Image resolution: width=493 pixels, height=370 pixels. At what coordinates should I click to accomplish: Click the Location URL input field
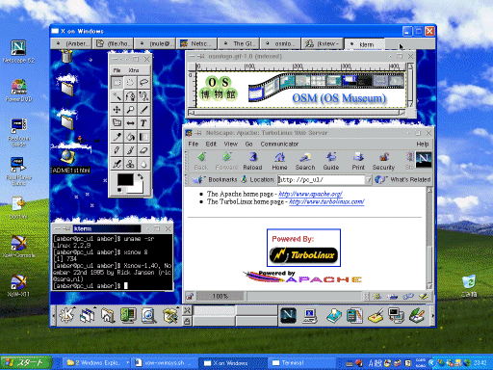[322, 180]
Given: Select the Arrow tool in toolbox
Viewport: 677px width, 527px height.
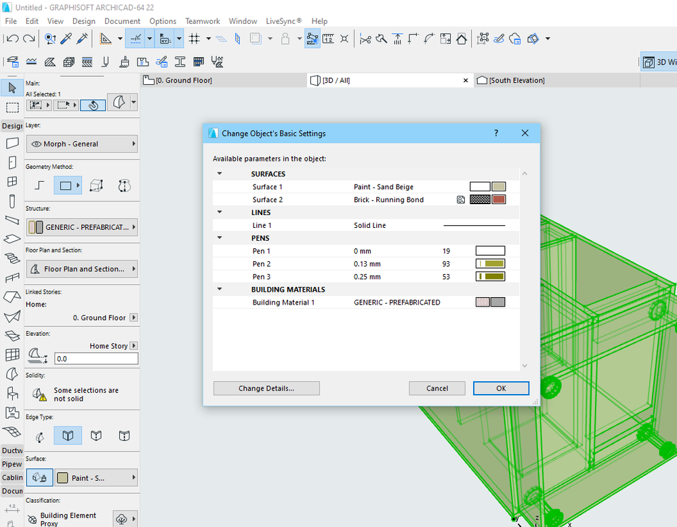Looking at the screenshot, I should pyautogui.click(x=12, y=87).
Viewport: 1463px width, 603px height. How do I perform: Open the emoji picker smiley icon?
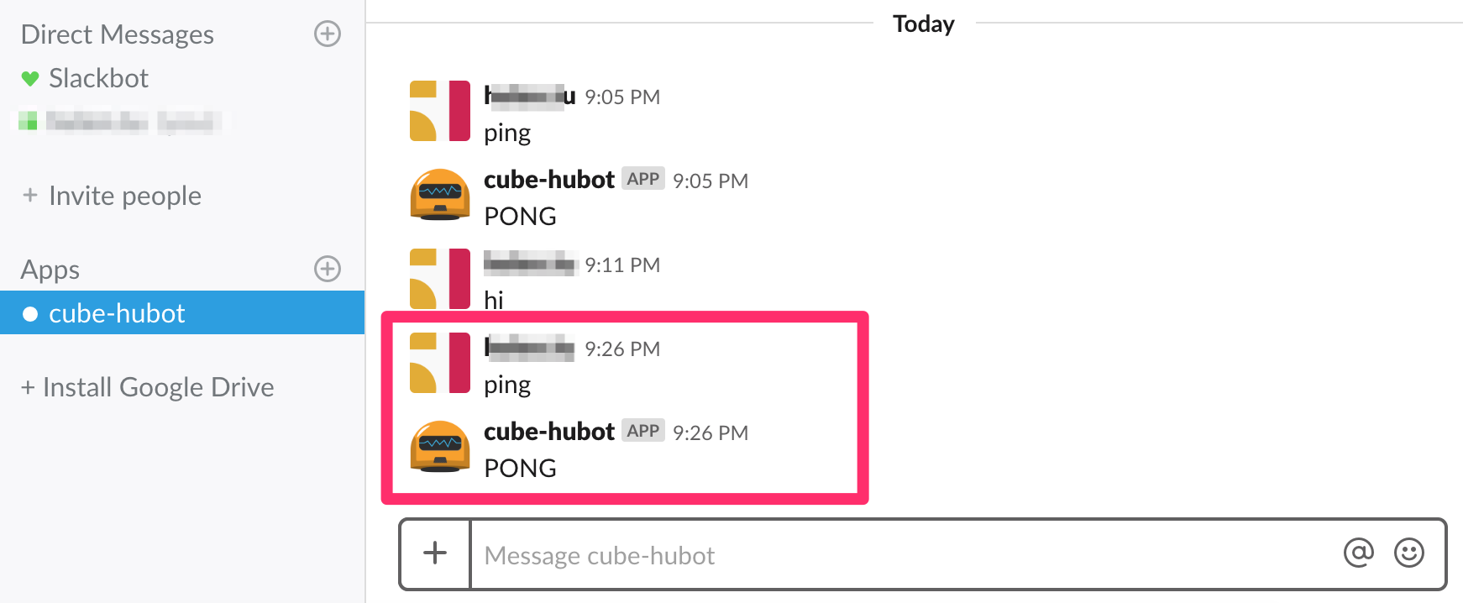[1408, 553]
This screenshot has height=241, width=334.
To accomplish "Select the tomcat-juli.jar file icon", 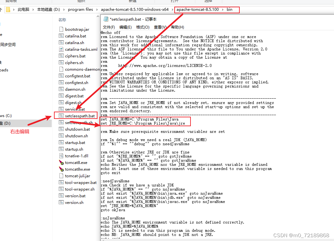I will 61,176.
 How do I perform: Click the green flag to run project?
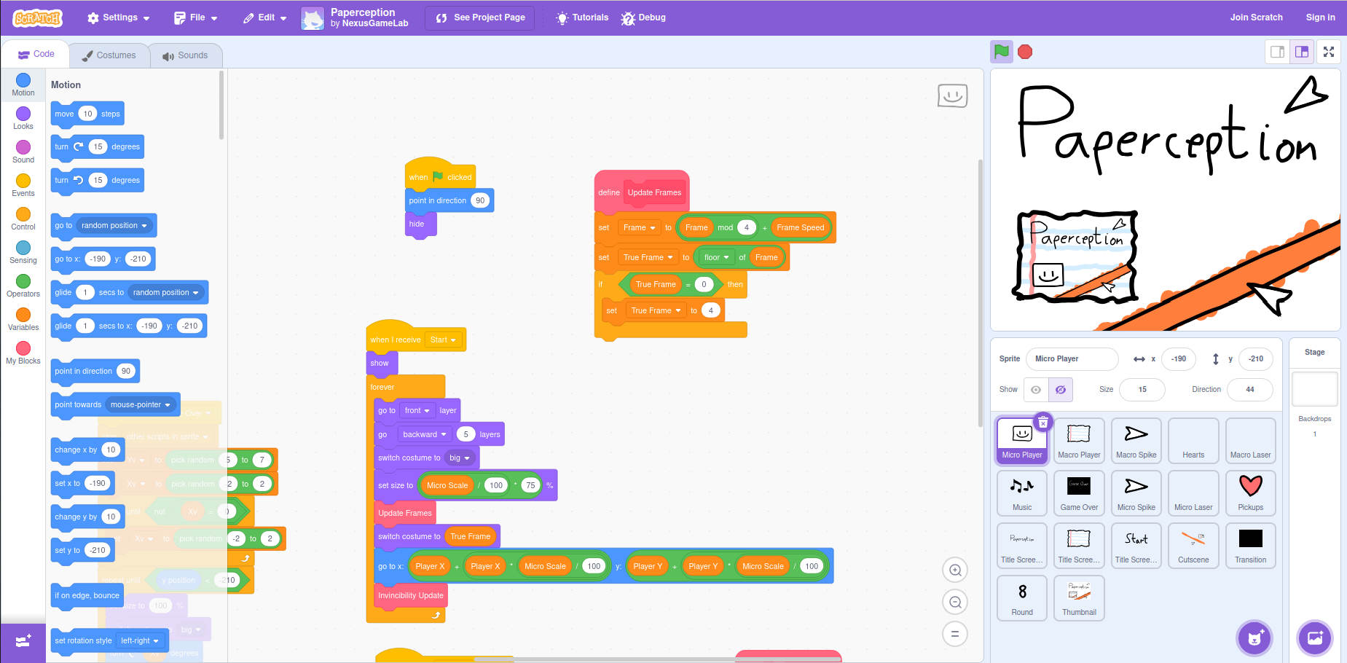[x=1002, y=52]
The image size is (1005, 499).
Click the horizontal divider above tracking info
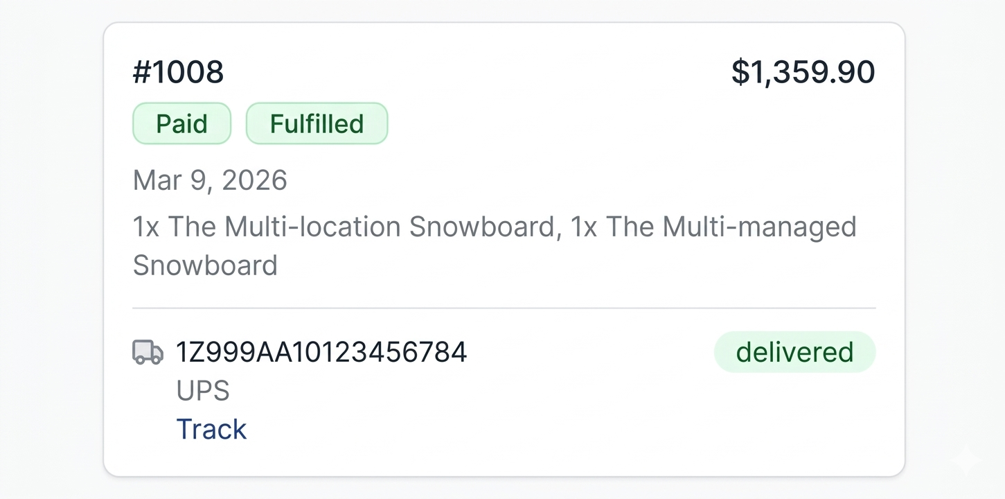pos(504,307)
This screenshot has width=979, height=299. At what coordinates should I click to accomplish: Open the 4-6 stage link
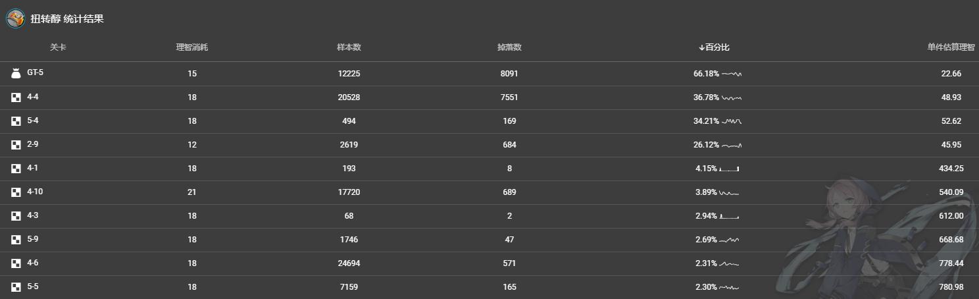click(x=33, y=263)
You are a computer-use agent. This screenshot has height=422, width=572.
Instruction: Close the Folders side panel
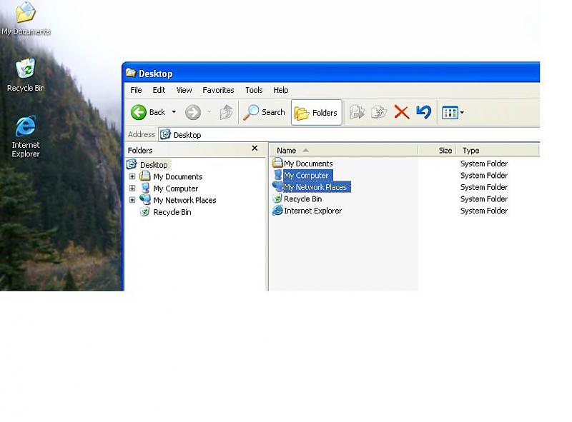click(255, 149)
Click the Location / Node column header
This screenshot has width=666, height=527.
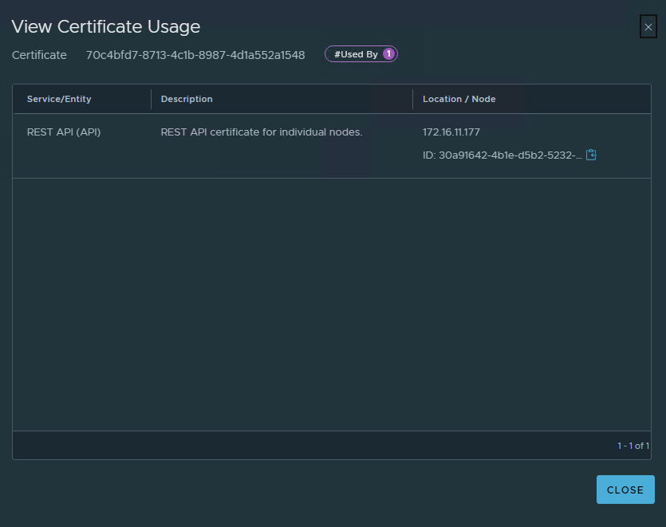(x=459, y=99)
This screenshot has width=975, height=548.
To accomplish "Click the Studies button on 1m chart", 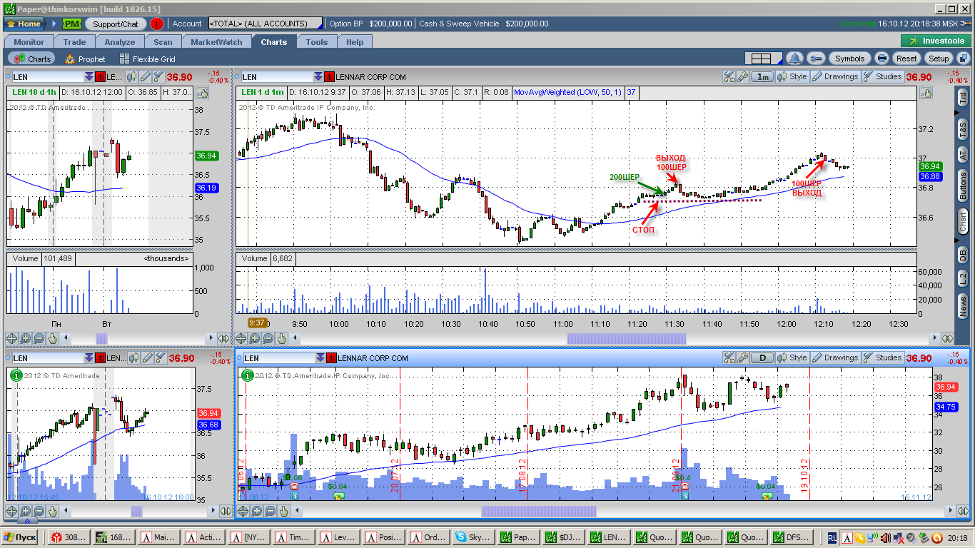I will [x=882, y=76].
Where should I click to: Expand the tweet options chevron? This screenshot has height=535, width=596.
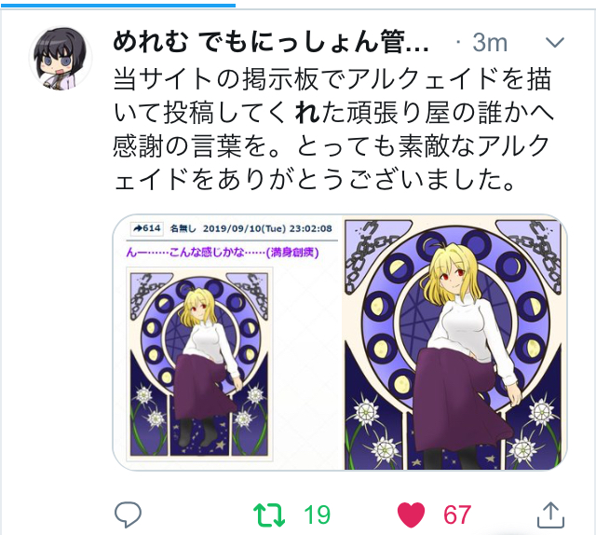tap(555, 42)
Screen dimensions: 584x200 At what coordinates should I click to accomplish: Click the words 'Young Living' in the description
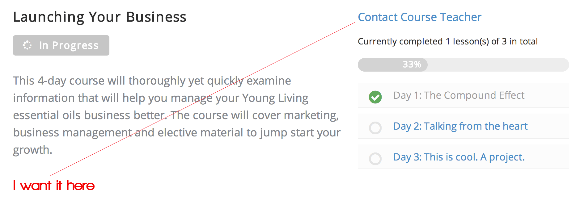coord(275,98)
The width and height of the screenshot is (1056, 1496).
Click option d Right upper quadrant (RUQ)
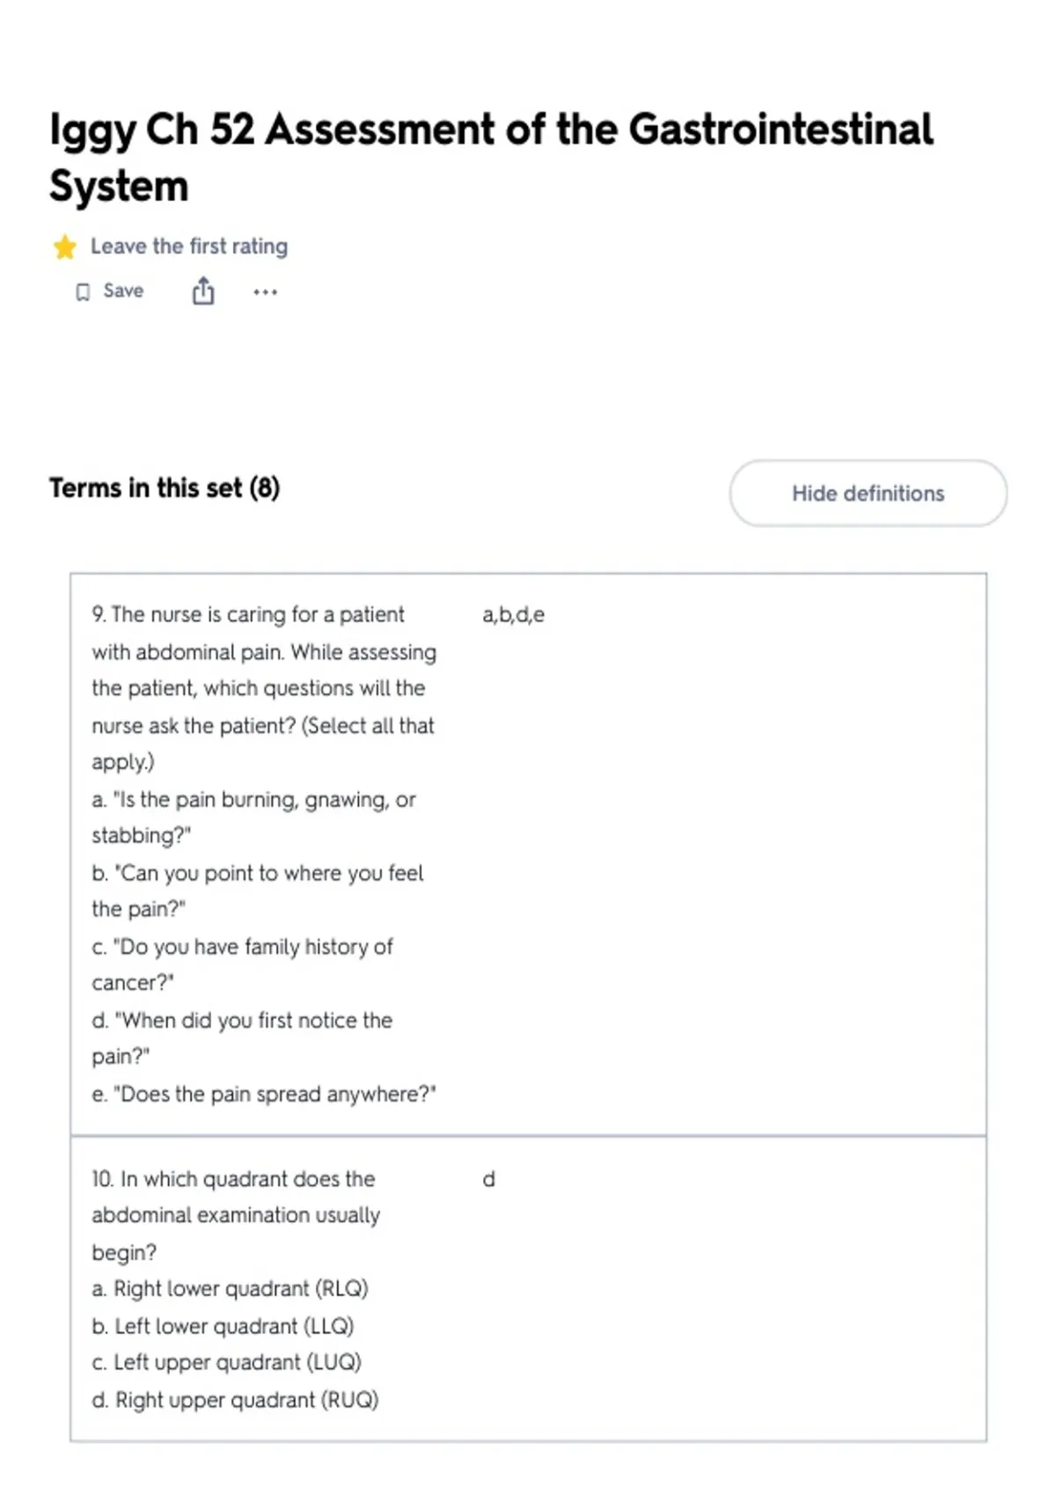coord(235,1400)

+--

▸ ASSIGNED TASK
Both the first line of the records above and the line containing "This screenshot has height=241, width=334." belong in the copy; please return them and every line between, exactly, minus the pictures.

▸ TASK RESULT
Image resolution: width=493 pixels, height=370 pixels. At what coordinates should I click to accomplish: Click the Location URL input field
[322, 180]
Given: Select the Arrow tool in toolbox
Viewport: 677px width, 527px height.
Looking at the screenshot, I should pyautogui.click(x=12, y=87).
Viewport: 1463px width, 603px height. How do I perform: Open the emoji picker smiley icon?
[1408, 553]
This screenshot has height=241, width=334.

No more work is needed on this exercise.